The LT "super oscillator" doesn't oscillate because the opamps are unstable. It oscillates for the same reason as every RC oscillator oscillates--for the tuned feedback network.

Note that for low distortion the open-loop gain of the opamp needs to be high at the frequencies of the harmonics, not at that of the fundamental.

Samuel

I wasn't suggesting that the op amp must be unstable to oscillate. I meant D.E. tuned the the sections to manipulate the GM and PM. He did illustrate this in his write up on the oscillator.

Well yes it makes sense that we only need high feedback gain at harmonics. If we consider a network like a bridged T, a passive notch network placed inside a negative feedback loop creates a band pass filter at a very high Q. There is little to no negative feedback at resonance since this is a high impedance state therefore we have open loop gain at Fr. What ever that is at a particular Fr.

Then it stands to reason if we use a second amplifier to provide some positive feedback to the tuned network to sharpen up the shoulders, we should see better 2nd and perhaps 3rd H results. We can do this with a Twin T notch network or a bridged T. This maybe an improvement to the single amplifier oscillator. If we pull up some 9dB at 2nd and 4db at 3rd or what ever it may be. This might be easier to do than tackling a composite arrangement. Is it more gain that we need for better distortion performance or just better use of it?
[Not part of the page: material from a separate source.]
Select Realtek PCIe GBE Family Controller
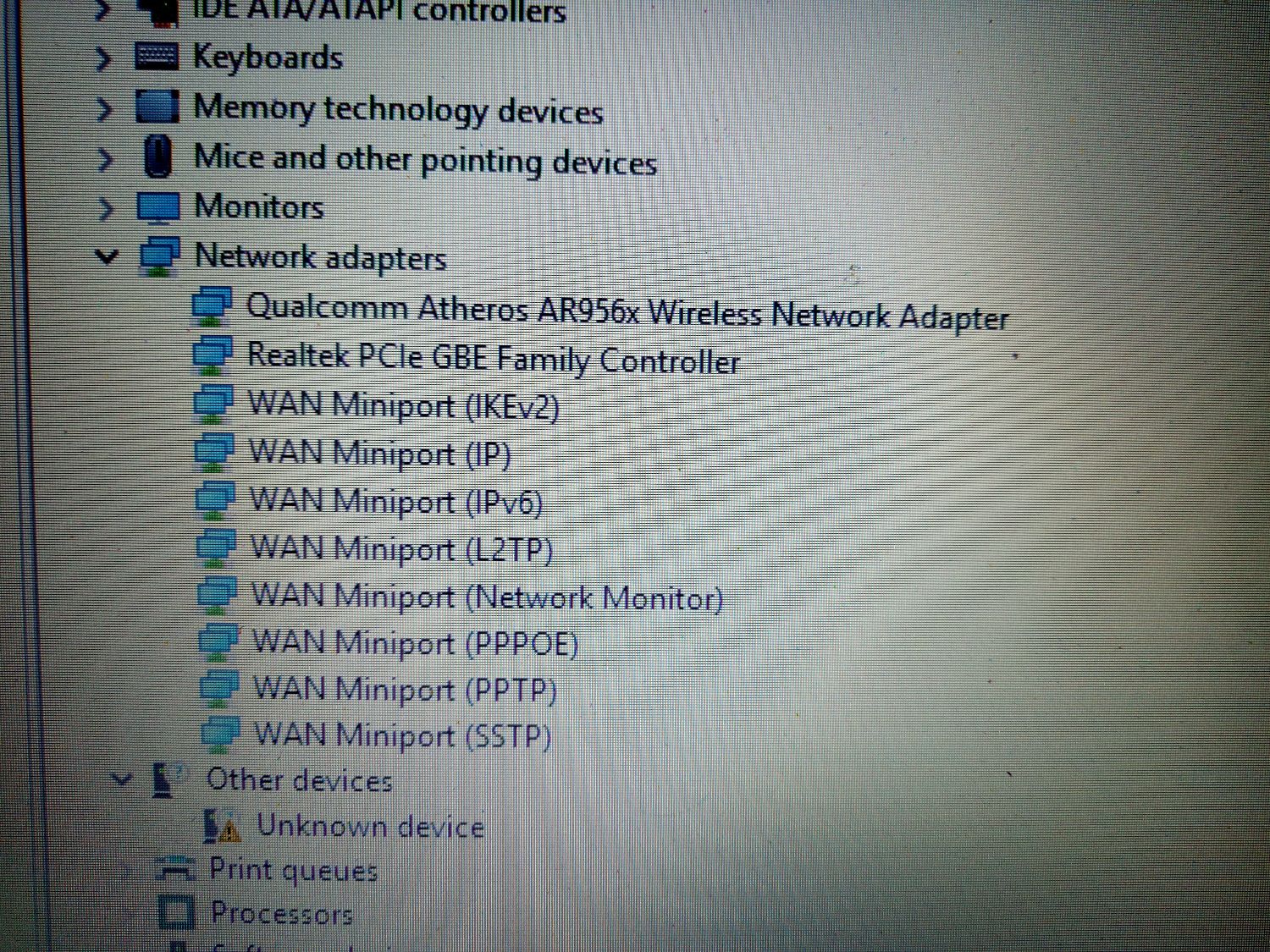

It also stands to reason then that 'high Q networks provide lower distortion' is a myth.
The lower Q networks provide more negative feedback in and around the fundamental. So there is no concern for the loss of Q by sharpening the shoulders of a network by whatever means. It just adds to the complexity.

I will read these articles mentioned. Composite amplifiers are one thing I've haven't had much success with stabilizing.